» Problems
(1) Repeat the post on ending sentences with prepositions word for word, from its title through its final line.
(2) Reproduce every line of the listing that follows the post on ending sentences with prepositions, keeping each character, space, and line break the same.

» Passage provided
- - -

Ending with a Preposition
Eat My Prepositions Bitch
You’ve been lied to. Yes, ending with a preposition is perfectly acceptable and in fact, encouraged in fictional writing. Often, when writing a story, unless you do end with a preposition, it may not make much sense. This may not sound like such a big deal, and I’ll explain after. Oh my goodness. I’ve been let loose with prepositions that end my sentences and I’m wetting my underpants beneath.
My high-school teacher would want to murder me for the blasphemy that my writing has become.
What is a preposition anyway? It’s words that in the Latin language, weren’t suited to end a sentence with. For example, my high-school teacher would have probably shoved a ruler up your bum if you’d written anything like I do that end with such words as; beneath, until, on, off, to, until, after, across, toward – to name just a few. Luckily, she doesn’t know where I am – as I look over my shoulder to make sure…
However, in today’s modern English language, they are not only acceptable, but necessary for a story to work with. Sometimes they don’t sound right, but in many cases, they sound like natural language. There are many benefits to ending with a preposition.
“I’d be done for” is an excellent phrase that is common in the English language, yet, it seems to really piss grammarians off. Which has in fact become one of my new, favourite past-times that I look forward to. I’m going out of my way to end sentences with prepositions. In fact, I’m going to start a preposition ender’s club right after.
Don’t believe me? Go to Google and type in “ending sentences with prepositions”. Do it now. It’s in the Oxford dictionary as well.

- - -

» Records shown
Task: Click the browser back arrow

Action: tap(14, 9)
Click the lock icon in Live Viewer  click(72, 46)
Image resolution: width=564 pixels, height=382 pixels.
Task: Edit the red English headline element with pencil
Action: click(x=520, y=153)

- - -

» Solutions by task
(1)
Ending with a Preposition
Eat My Prepositions Bitch
You’ve been lied to. Yes, ending with a preposition is perfectly acceptable and in fact, encouraged in fictional writing. Often, when writing a story, unless you do end with a preposition, it may not make much sense. This may not sound like such a big deal, and I’ll explain after. Oh my goodness. I’ve been let loose with prepositions that end my sentences and I’m wetting my underpants beneath.
My high-school teacher would want to murder me for the blasphemy that my writing has become.
What is a preposition anyway? It’s words that in the Latin language, weren’t suited to end a sentence with. For example, my high-school teacher would have probably shoved a ruler up your bum if you’d written anything like I do that end with such words as; beneath, until, on, off, to, until, after, across, toward – to name just a few. Luckily, she doesn’t know where I am – as I look over my shoulder to make sure…
However, in today’s modern English language, they are not only acceptable, but necessary for a story to work with. Sometimes they don’t sound right, but in many cases, they sound like natural language. There are many benefits to ending with a preposition.
“I’d be done for” is an excellent phrase that is common in the English language, yet, it seems to really piss grammarians off. Which has in fact become one of my new, favourite past-times that I look forward to. I’m going out of my way to end sentences with prepositions. In fact, I’m going to start a preposition ender’s club right after.
Don’t believe me? Go to Google and type in “ending sentences with prepositions”. Do it now. It’s in the Oxford dictionary as well.

(2)
Task: Click the browser back arrow

Action: tap(14, 9)
Click the lock icon in Live Viewer  click(72, 46)
Image resolution: width=564 pixels, height=382 pixels.
Task: Edit the red English headline element with pencil
Action: click(x=520, y=153)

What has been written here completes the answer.